Task ▸ The output should match the data below line for line.

Data for analysis ▸
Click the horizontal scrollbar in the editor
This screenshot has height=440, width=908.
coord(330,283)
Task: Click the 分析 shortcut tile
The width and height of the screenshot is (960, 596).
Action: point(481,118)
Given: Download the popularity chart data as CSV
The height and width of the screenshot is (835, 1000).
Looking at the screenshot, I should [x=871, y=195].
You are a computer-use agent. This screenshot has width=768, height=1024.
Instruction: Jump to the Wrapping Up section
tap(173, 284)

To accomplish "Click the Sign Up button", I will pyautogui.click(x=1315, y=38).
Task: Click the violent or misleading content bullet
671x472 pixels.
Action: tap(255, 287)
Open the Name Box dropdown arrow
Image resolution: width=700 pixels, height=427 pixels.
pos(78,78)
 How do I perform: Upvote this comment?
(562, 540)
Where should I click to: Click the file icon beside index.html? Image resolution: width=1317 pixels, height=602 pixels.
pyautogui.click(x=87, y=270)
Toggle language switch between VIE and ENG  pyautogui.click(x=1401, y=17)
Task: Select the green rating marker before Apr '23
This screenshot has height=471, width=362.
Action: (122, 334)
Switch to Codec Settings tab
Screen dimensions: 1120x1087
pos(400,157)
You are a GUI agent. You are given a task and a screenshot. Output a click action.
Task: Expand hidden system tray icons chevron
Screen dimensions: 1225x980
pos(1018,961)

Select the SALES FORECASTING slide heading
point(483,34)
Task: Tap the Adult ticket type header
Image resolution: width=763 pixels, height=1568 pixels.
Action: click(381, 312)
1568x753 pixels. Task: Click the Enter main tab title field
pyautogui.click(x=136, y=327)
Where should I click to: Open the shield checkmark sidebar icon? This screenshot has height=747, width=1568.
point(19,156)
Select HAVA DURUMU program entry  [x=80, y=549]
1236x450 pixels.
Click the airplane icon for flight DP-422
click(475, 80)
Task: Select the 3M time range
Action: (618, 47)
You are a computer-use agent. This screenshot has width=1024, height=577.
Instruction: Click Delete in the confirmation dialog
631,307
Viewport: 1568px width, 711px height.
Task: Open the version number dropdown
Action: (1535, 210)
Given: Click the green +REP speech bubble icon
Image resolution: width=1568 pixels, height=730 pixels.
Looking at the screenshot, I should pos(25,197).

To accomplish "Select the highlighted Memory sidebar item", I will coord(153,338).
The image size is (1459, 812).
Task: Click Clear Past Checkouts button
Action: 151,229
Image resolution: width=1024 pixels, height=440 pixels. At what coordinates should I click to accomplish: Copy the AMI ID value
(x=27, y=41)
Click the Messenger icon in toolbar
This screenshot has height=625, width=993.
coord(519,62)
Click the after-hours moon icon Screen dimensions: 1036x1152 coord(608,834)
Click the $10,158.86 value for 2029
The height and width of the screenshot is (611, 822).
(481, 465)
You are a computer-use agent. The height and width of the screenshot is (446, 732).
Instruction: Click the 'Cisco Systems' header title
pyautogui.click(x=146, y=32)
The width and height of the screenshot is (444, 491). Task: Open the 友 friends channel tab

Output below ▸
Click the horizontal scrollbar in the editor
This screenshot has height=440, width=908.
coord(330,283)
Task: Click the 分析 shortcut tile
The width and height of the screenshot is (960, 596).
Action: point(481,118)
Given: Download the popularity chart data as CSV
The height and width of the screenshot is (835, 1000).
Looking at the screenshot, I should [x=871, y=195].
You are a computer-use agent. This screenshot has width=768, height=1024.
Instruction: Jump to the Wrapping Up section
tap(173, 284)

To accomplish "Click the Sign Up button", I will pyautogui.click(x=1315, y=38).
Task: Click the violent or misleading content bullet
671x472 pixels.
Action: tap(255, 287)
Open the Name Box dropdown arrow
Image resolution: width=700 pixels, height=427 pixels.
pos(78,78)
 How do I perform: Upvote this comment?
(562, 540)
Where should I click to: Click the file icon beside index.html? Image resolution: width=1317 pixels, height=602 pixels.
pyautogui.click(x=87, y=270)
Toggle language switch between VIE and ENG  pyautogui.click(x=1401, y=17)
Task: Select the green rating marker before Apr '23
This screenshot has height=471, width=362.
Action: (122, 334)
Switch to Codec Settings tab
Screen dimensions: 1120x1087
pos(400,157)
You are a GUI agent. You are given a task and a screenshot. Output a click action.
Task: Expand hidden system tray icons chevron
Screen dimensions: 1225x980
pos(1018,961)

Select the SALES FORECASTING slide heading
point(483,34)
Task: Tap the Adult ticket type header
Image resolution: width=763 pixels, height=1568 pixels.
Action: click(381, 312)
1568x753 pixels. Task: Click the Enter main tab title field
pyautogui.click(x=136, y=327)
Where should I click to: Open the shield checkmark sidebar icon? This screenshot has height=747, width=1568.
point(19,156)
Select HAVA DURUMU program entry  [x=80, y=549]
1236x450 pixels.
Click the airplane icon for flight DP-422
click(475, 80)
Task: Select the 3M time range
Action: (618, 47)
You are a computer-use agent. This screenshot has width=1024, height=577.
Instruction: Click Delete in the confirmation dialog
631,307
Viewport: 1568px width, 711px height.
Task: Open the version number dropdown
Action: (1535, 210)
Given: Click the green +REP speech bubble icon
Image resolution: width=1568 pixels, height=730 pixels.
Looking at the screenshot, I should pos(25,197).

To accomplish "Select the highlighted Memory sidebar item", I will coord(153,338).
The image size is (1459, 812).
Task: Click Clear Past Checkouts button
Action: 151,229
Image resolution: width=1024 pixels, height=440 pixels. At what coordinates should I click to accomplish: Copy the AMI ID value
(x=27, y=41)
Click the Messenger icon in toolbar
This screenshot has height=625, width=993.
coord(519,62)
Click the after-hours moon icon Screen dimensions: 1036x1152 coord(608,834)
Click the $10,158.86 value for 2029
The height and width of the screenshot is (611, 822).
(481, 465)
You are a computer-use agent. The height and width of the screenshot is (446, 732).
Instruction: Click the 'Cisco Systems' header title
pyautogui.click(x=146, y=32)
The width and height of the screenshot is (444, 491). Task: Open the 友 friends channel tab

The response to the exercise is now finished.